Goal of the exercise: Duplicate the lines from the line with "Click the Starts legend entry in chart" to the end of the records, leaving out the pictures.

Given records:
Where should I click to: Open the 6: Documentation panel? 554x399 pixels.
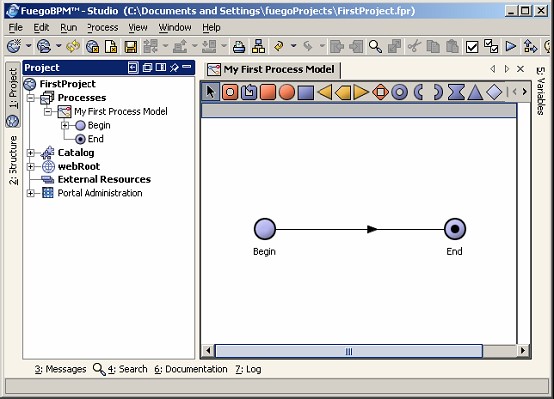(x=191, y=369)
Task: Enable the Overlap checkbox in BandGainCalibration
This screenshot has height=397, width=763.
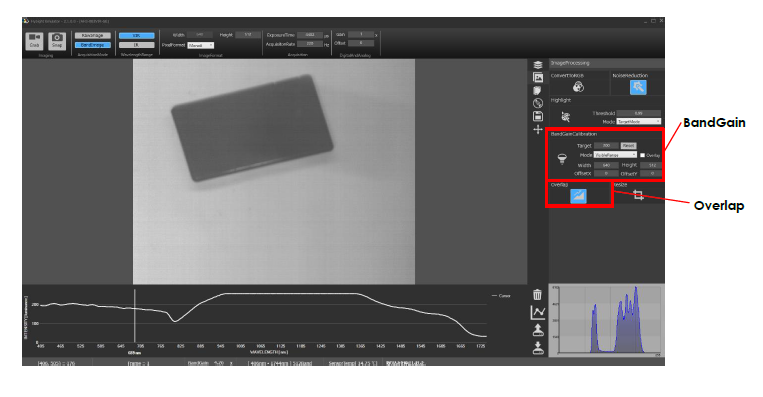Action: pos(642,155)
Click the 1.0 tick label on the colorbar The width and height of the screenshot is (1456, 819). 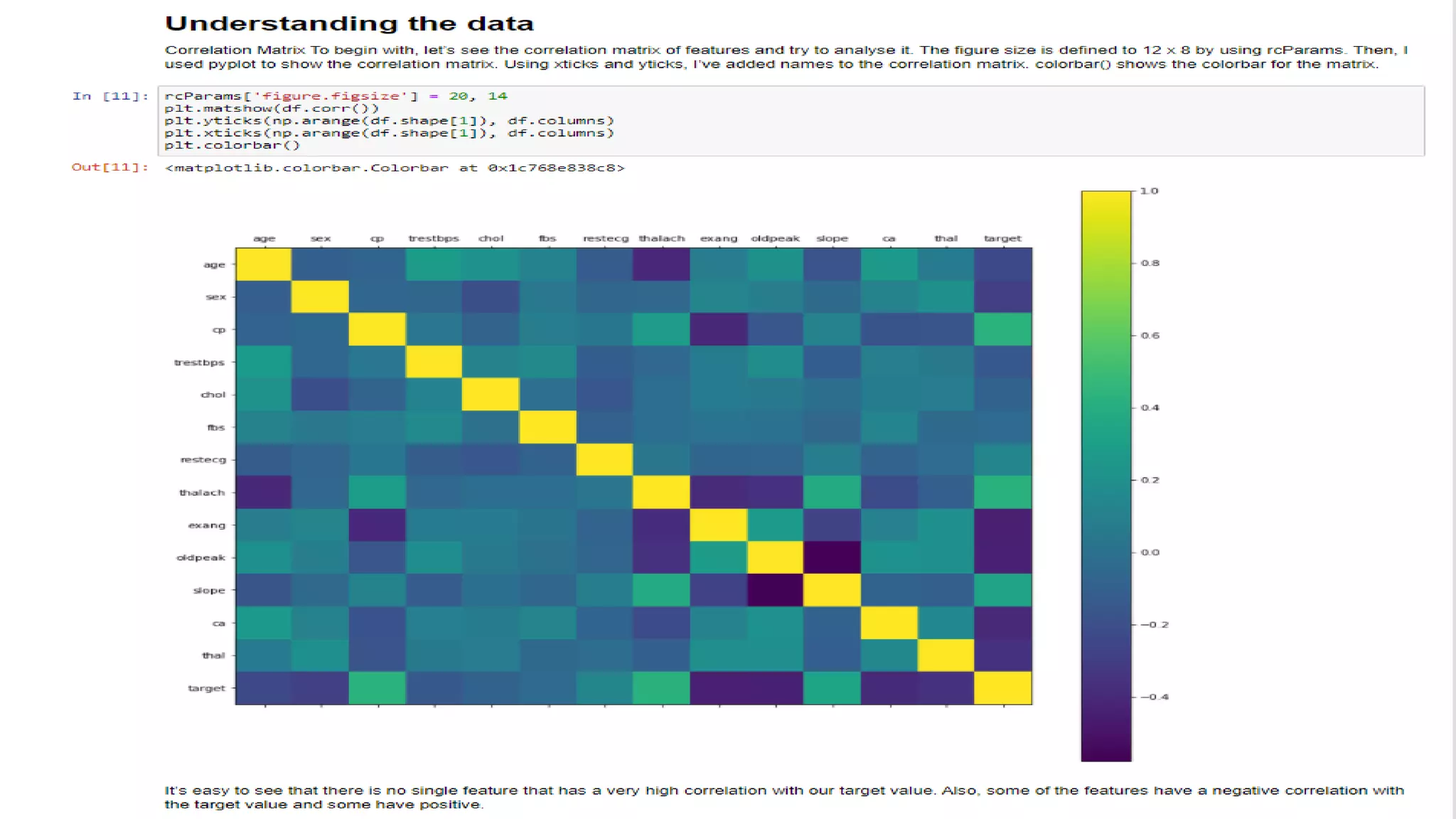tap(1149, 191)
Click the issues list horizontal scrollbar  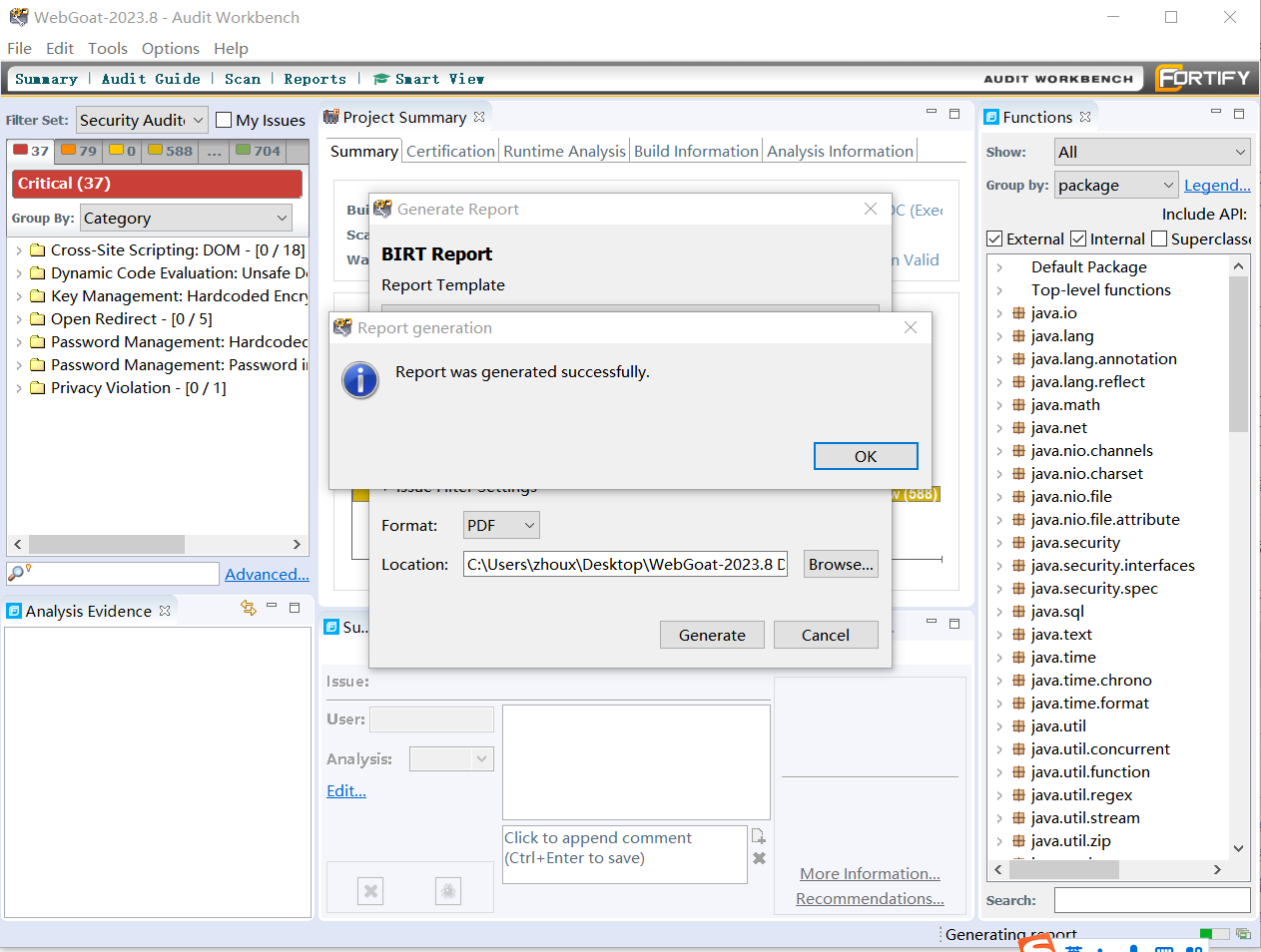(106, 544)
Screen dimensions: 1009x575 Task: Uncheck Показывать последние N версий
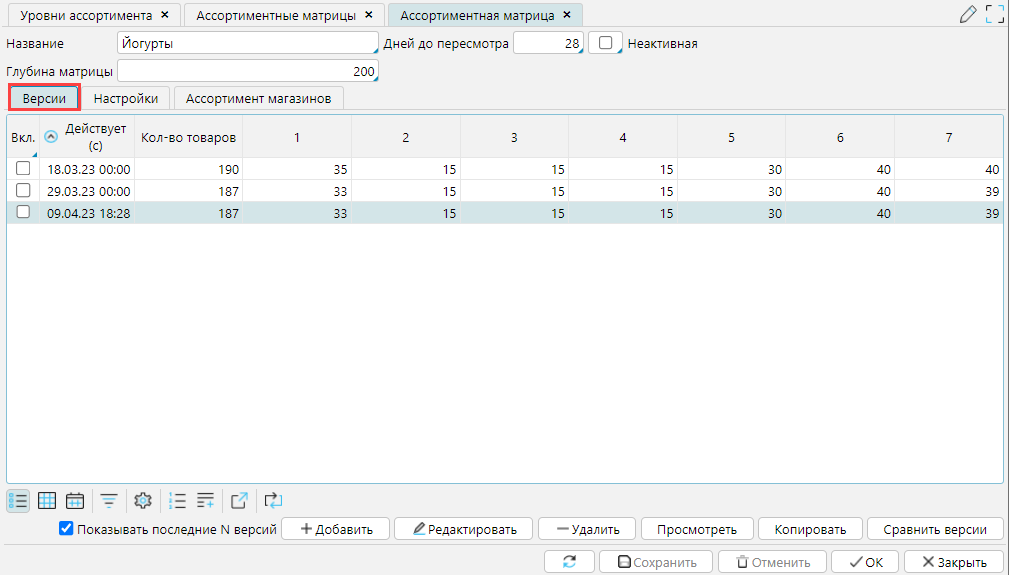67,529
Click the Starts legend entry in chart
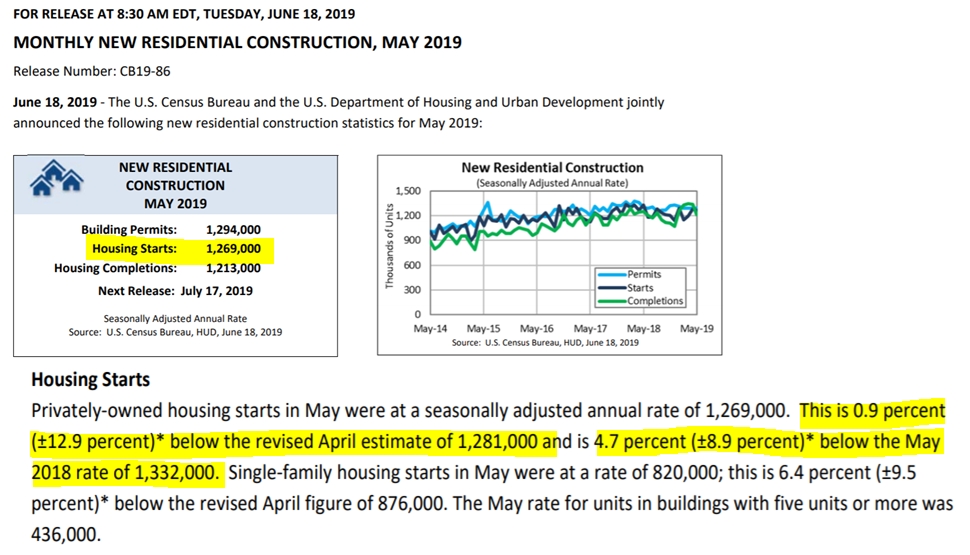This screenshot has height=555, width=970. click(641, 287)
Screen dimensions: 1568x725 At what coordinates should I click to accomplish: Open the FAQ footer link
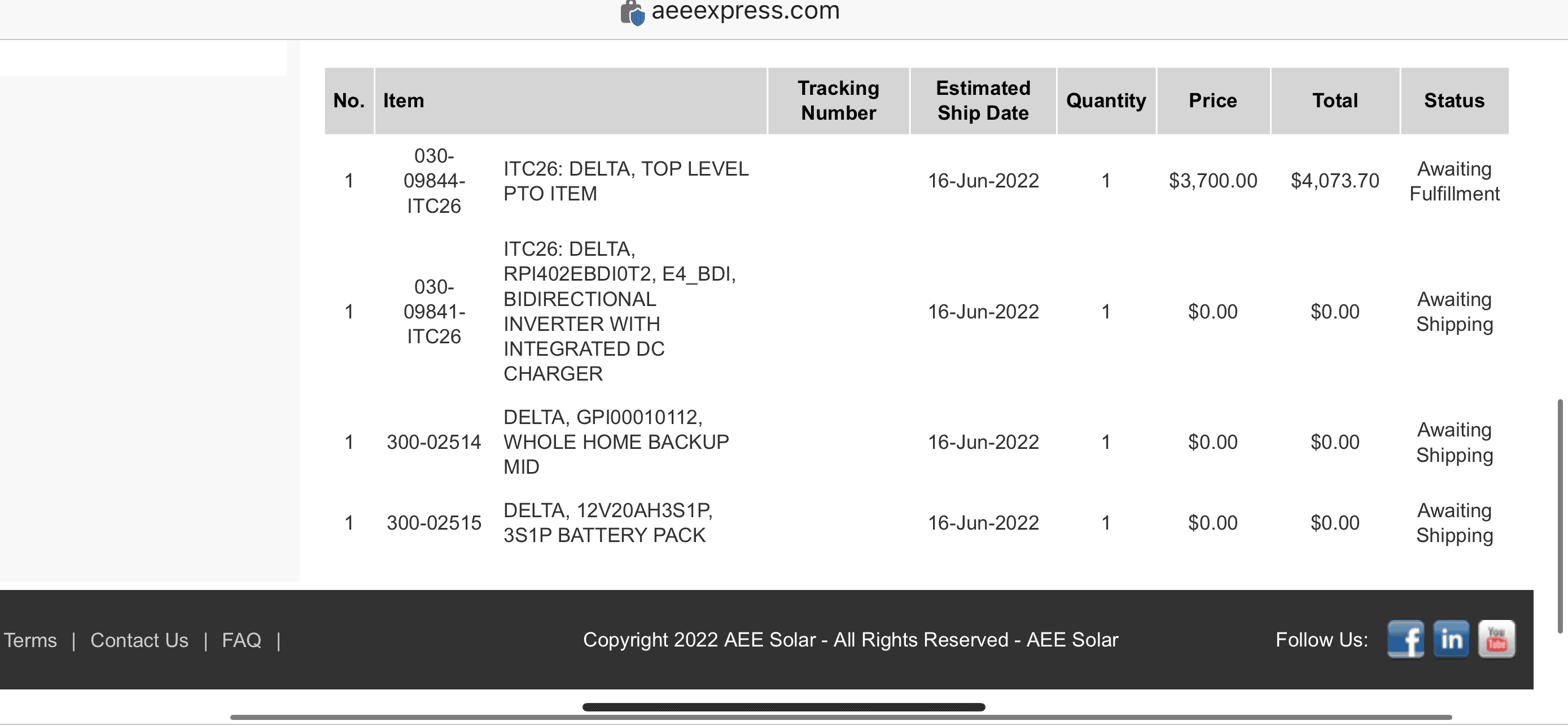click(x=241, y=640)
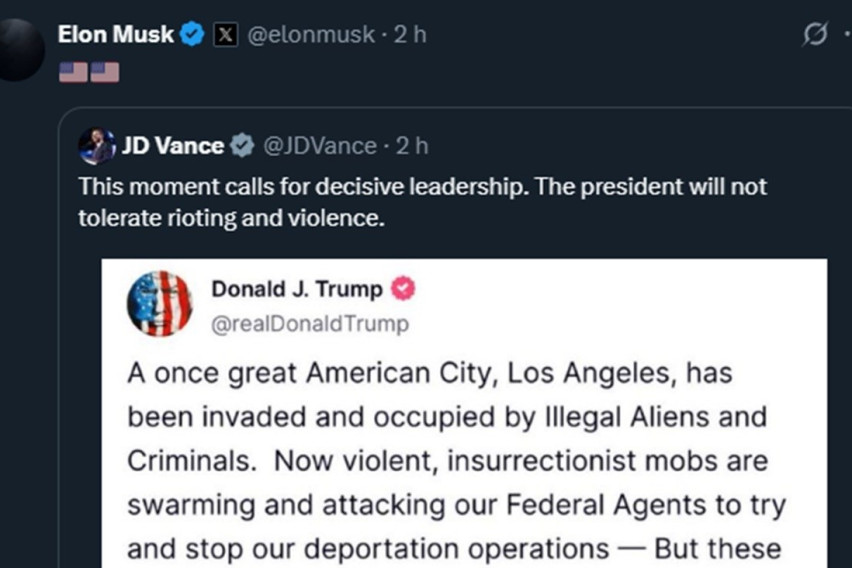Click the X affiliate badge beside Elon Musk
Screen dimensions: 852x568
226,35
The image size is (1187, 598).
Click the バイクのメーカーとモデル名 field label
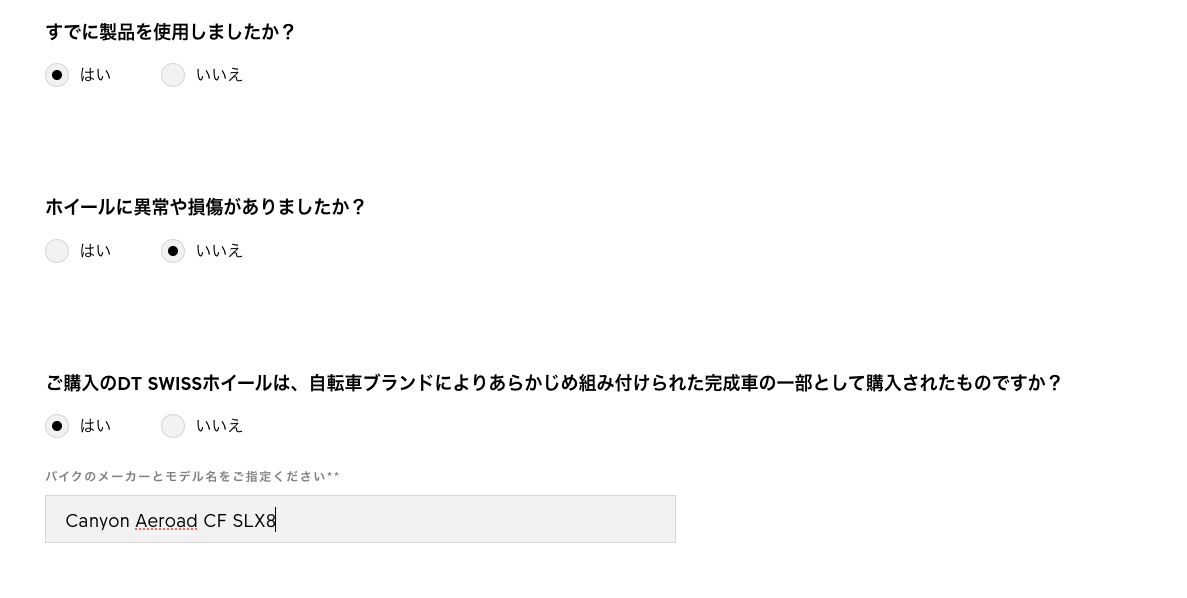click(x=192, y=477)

Solved problem:
Click the Starts legend entry in chart
This screenshot has height=555, width=970. click(641, 287)
Screen dimensions: 1568x725 At what coordinates should I click to accomplish: Open the FAQ footer link
click(x=241, y=640)
Click the X affiliate badge beside Elon Musk
Screen dimensions: 852x568
226,35
The image size is (1187, 598).
Click the バイクのメーカーとモデル名 field label
click(x=192, y=477)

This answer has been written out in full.